مَا كَانَ إِبْرَاهِيمُ يَهُودِيًّا وَلَا نَصْرَانِيًّا وَلَٰكِنْ كَانَ حَنِيفًا مُسْلِمًا وَمَا كَانَ مِنَ الْمُشْرِكِينَ

“Ibrahim bukan seorang Yahudi dan bukan (pula) seorang Nasrani, akan tetapi dia adalah seorang yang lurus lagi berserah diri (kepada Allah) dan sekali-kali bukanlah dia termasuk golongan orang-orang musyrik.” (QS. Ali Imran: 67).

Kemudian, agama para nabi dan rasul, agama Islam, tidak memandang nasab hanya berdasarkan garis keturunan, tetapi juga menyertakan keimanan. Sebagaimana kisah Nabi Nuh

وَنَادَىٰ نُوحٌ رَبَّهُ فَقَالَ رَبِّ إِنَّ ابْنِي مِنْ أَهْلِي وَإِنَّ وَعْدَكَ الْحَقُّ وَأَنْتَ أَحْكَمُ الْحَاكِمِينَ . قَالَ يَا نُوحُ إِنَّهُ لَيْسَ مِنْ أَهْلِكَ ۖ إِنَّهُ عَمَلٌ غَيْرُ صَالِحٍ ۖ فَلَا تَسْأَلْنِ مَا لَيْسَ لَكَ بِهِ عِلْمٌ ۖ إِنِّي أَعِظُكَ أَنْ تَكُونَ مِنَ الْجَاهِلِينَ

Dan Nuh berseru kepada Tuhannya sambil berkata: “Ya Tuhanku, sesungguhnya anakku termasuk keluargaku, dan sesungguhnya janji Engkau itulah yang benar.
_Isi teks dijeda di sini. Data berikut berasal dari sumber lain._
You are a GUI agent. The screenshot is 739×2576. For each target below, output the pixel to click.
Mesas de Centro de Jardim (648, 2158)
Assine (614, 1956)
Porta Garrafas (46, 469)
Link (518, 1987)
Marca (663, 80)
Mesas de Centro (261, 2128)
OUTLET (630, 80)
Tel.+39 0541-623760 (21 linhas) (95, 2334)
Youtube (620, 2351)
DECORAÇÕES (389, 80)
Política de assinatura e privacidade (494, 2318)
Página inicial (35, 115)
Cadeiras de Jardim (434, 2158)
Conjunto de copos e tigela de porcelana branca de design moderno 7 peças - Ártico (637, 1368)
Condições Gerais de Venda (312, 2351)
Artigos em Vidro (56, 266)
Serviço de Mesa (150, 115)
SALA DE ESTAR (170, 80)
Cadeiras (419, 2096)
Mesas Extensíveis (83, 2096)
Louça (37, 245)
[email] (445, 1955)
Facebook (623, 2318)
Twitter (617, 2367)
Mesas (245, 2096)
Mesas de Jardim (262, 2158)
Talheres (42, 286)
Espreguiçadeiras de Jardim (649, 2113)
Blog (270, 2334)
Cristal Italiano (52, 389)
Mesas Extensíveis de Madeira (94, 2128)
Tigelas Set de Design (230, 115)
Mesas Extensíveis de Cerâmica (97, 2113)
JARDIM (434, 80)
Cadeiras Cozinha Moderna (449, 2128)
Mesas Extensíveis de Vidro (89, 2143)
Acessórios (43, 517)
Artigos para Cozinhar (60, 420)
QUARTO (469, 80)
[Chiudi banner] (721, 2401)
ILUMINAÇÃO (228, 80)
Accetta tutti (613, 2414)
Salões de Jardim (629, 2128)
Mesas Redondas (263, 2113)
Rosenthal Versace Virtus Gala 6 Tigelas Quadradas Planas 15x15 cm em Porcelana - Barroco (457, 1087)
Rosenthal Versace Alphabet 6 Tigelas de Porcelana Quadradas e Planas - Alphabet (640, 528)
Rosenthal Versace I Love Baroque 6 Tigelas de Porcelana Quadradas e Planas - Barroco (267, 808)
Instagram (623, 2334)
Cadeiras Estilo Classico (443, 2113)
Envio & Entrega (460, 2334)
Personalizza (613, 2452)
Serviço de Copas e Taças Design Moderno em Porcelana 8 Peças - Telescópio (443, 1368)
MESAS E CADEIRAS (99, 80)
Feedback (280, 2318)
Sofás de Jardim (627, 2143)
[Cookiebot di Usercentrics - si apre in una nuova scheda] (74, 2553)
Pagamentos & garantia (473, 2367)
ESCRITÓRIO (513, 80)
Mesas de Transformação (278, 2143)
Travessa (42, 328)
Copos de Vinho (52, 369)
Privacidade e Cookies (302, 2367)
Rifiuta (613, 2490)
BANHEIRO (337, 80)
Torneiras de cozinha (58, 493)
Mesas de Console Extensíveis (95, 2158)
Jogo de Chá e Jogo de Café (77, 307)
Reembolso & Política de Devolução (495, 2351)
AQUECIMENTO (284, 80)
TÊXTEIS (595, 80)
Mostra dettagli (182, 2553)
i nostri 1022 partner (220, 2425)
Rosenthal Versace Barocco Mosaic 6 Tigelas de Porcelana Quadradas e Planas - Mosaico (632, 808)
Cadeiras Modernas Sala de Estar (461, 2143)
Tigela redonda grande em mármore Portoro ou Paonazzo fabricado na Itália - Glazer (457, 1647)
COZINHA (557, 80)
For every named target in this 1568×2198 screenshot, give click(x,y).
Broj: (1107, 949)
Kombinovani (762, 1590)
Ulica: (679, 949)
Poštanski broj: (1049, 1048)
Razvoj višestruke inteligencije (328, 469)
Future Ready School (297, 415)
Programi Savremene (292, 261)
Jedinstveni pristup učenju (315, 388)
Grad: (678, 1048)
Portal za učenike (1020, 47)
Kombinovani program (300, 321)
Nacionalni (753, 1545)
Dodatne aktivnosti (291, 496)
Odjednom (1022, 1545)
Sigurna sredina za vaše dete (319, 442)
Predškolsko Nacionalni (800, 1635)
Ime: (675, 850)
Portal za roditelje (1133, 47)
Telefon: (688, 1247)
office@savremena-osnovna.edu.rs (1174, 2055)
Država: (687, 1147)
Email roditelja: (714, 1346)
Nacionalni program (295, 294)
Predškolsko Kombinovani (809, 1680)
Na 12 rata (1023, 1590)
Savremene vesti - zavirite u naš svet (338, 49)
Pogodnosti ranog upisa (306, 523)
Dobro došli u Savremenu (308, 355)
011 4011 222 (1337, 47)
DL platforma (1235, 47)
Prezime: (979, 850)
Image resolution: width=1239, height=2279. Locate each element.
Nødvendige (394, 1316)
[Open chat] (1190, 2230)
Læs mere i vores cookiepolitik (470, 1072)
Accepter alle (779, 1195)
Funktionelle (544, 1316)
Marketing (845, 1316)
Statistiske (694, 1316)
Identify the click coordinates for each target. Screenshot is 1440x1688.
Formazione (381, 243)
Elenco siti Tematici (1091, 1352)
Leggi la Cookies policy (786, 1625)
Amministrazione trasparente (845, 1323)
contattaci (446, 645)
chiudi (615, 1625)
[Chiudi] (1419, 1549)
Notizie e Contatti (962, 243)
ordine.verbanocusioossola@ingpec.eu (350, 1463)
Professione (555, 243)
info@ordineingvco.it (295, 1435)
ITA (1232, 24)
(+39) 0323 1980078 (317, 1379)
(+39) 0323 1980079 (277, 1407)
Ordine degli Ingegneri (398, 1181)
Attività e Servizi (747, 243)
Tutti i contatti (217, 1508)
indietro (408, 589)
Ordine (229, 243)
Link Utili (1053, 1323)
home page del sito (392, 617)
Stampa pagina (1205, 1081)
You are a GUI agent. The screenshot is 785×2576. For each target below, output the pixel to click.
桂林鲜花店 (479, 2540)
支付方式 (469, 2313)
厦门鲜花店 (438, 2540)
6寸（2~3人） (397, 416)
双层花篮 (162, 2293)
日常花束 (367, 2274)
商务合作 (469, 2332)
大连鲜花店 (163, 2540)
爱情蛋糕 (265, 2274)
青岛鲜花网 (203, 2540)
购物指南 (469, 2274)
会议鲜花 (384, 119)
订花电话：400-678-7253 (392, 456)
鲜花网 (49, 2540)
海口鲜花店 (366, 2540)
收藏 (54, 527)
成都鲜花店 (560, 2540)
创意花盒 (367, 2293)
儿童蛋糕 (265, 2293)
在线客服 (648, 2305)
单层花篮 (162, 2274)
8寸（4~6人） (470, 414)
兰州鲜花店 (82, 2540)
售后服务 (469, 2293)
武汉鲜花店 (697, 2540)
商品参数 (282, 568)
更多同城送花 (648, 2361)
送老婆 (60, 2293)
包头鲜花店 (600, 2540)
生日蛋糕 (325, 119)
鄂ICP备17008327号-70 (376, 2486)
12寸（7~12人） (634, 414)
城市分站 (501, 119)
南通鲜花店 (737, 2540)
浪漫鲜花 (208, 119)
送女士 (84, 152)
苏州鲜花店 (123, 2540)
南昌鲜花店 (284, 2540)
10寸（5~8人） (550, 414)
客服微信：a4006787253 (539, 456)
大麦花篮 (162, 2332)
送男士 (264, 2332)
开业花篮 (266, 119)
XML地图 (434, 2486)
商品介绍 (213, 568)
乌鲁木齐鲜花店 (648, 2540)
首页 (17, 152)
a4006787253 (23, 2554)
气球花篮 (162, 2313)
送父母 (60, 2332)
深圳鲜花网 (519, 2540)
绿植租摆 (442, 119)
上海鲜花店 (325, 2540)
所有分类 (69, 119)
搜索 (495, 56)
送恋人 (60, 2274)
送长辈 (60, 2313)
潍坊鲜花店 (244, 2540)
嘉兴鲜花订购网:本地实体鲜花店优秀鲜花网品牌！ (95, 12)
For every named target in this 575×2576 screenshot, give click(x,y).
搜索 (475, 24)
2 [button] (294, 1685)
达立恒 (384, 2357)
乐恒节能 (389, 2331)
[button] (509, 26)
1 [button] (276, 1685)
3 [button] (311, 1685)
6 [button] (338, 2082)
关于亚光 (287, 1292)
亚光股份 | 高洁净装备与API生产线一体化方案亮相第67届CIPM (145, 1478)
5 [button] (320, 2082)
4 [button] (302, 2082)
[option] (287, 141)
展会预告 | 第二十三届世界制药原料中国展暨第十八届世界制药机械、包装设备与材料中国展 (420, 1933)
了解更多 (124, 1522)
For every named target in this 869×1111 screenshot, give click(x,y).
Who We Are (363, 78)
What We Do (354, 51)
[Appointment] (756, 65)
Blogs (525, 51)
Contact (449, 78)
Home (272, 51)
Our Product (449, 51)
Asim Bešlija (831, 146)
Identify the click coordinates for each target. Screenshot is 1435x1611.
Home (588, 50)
Dan Engkau adalah Hakim yang seadil-adilnya”. Allah berfirman: “Hai Nuh, sesungguhnya dia bukanlah termasuk keluargamu, sesungguhnya (perbuatan)nya perbuatan yang tidak baik. Sebab itu janganlah kamu memohon kepada-Ku sesuatu yang kamu tidak mengetahui (hakekat)nya. Sesungguhnya Aku memperingatkan kepadamu supaya kamu jangan termasuk orang-orang yang tidak berpengetahuan”. (QS. Hud: 45-46).

Allah Ta’ala lebih mengedepankan hubungan keimanan dibandingkan hubungan nasab. Oleh karena itu, Allah selamatkan pengikut Nabi Nuh dan menggolongkan mereka sebagai keluarganya dan menenggelamkan anaknya yang ingkar kepada Allah, walaupun secara hubungan darah, sang anak lebih dekat kekerabatannya disbanding para pengikut Nabi Nuh ‘alaihissalam.

Penutup

Dengan demikian, klaim Yahudi atas tanah Palestina sangat lemah sekali. Mereka tidak memiliki argumentasi yang kuat baik dari tinjauan historis, nasab, dan agama. Mereka tidak lebih dari kalangan penjajah yang merebut paksa Palestina dari pemukim aslinya.